Primary schools and vocational training were reformed. School curriculums were standardized. Aspiring teachers are now provided with adequate training program at the university level. Before the reform, Quebec primary and secondary school teachers ranked significantly lower than those in other jurisdictions of North America. 1961–62 figures indicate that 90% of Catholic (French-speaking) teachers and 65% of Protestant (English-speaking) teachers had less than or equal to 13 years of schooling. See Higher education in Quebec.

After a state-controlled education system that values the mass population was in place, to ensure that everyone has equal opportunity to benefit from it, the Report proposes extending the tuition-free policy from primary school to university in the long run. Addressing the deep-rooted inequalities in our society, the Commission wanted to ensure that the economic obstacles to access to higher education are reduced to a minimum. Freezing tuition fee is a temporary measure that is put in place before the eventual elimination of this fee. In the spirit of the report, society at large should be responsible for the cost of educating the young.

== Other Legacy ==

School Attendance of Youths Aged 15 to 17 in 1960 and 1970
| Age | 1970 | 1960 |
|---|---|---|
| 15 years old | 94% | 75% |
| 16 years old | 84% | 51% |
| 17 years old | 63% | 31% |

'Qui s’instruit s’enrichit (education for a brighter future), exclaimed the reformers.
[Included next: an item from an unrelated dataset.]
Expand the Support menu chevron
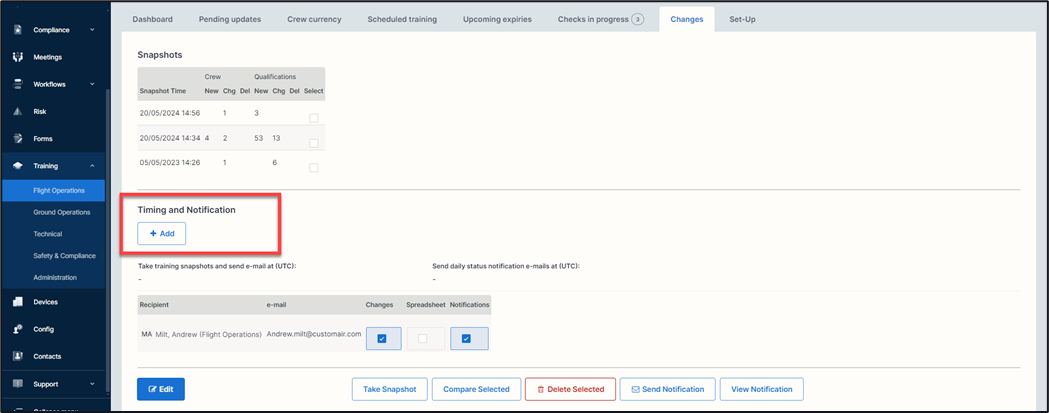Screen dimensions: 1049x413 [92, 383]
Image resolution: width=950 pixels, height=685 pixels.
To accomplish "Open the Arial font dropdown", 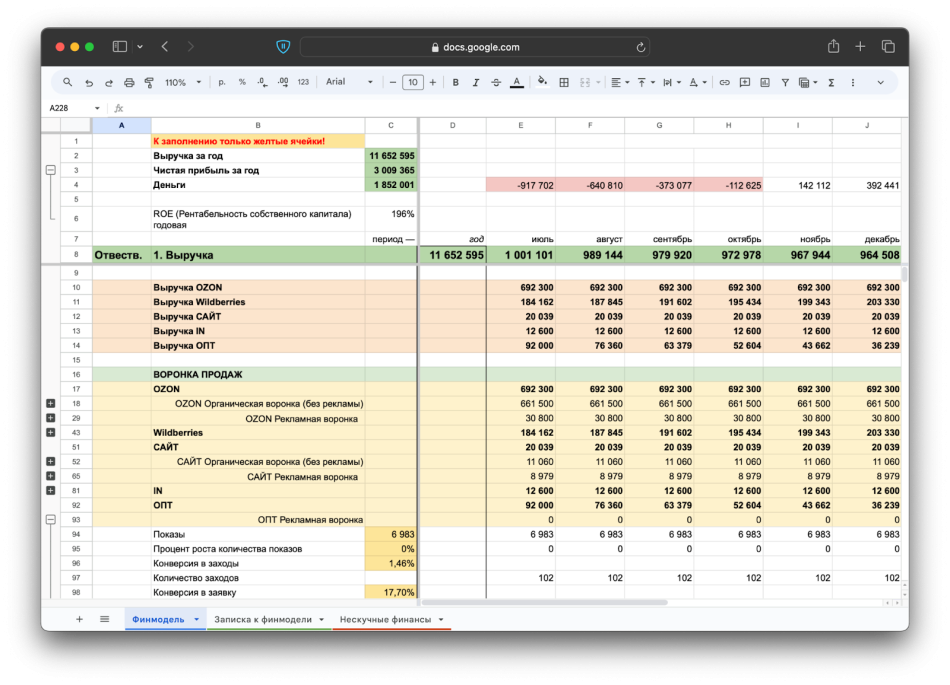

Quebec society now believed in the power of education. It has recognised education as a high social priority, and has accepted since the publication of the Parent Report that education budgets be increased to comprise a large percentage of public expenditures. As a result, school attendance at the high school level increased significantly from 1960 to 1970.

The educational reform advocated by the Parent Report also carries out an unexpected outcome: the founding of University of Quebec network, which was not implemented according to the initial proposals of the Commission. After the establishment of CEGEPs, an increasing number of students chose to pursue undergraduate studies, adding pressure on Quebec's existing 6 universities in urban areas. Hence, modelled after state university system in New York State and California, University of Quebec with its 4 initial campuses in Montreal, Trois Rivières, Rimouski and Chicoutimi, and later in Hull, and Rouyn-Noranda, was created to guarantee access to comprehensive university education for the regions. These universities offer programs corresponding to the characteristics of the regions: oceanography in Rimouski, aluminium in Chicoutimi, forestry in Trois-Rivières, and mining in Rouyn-Noranda, etc.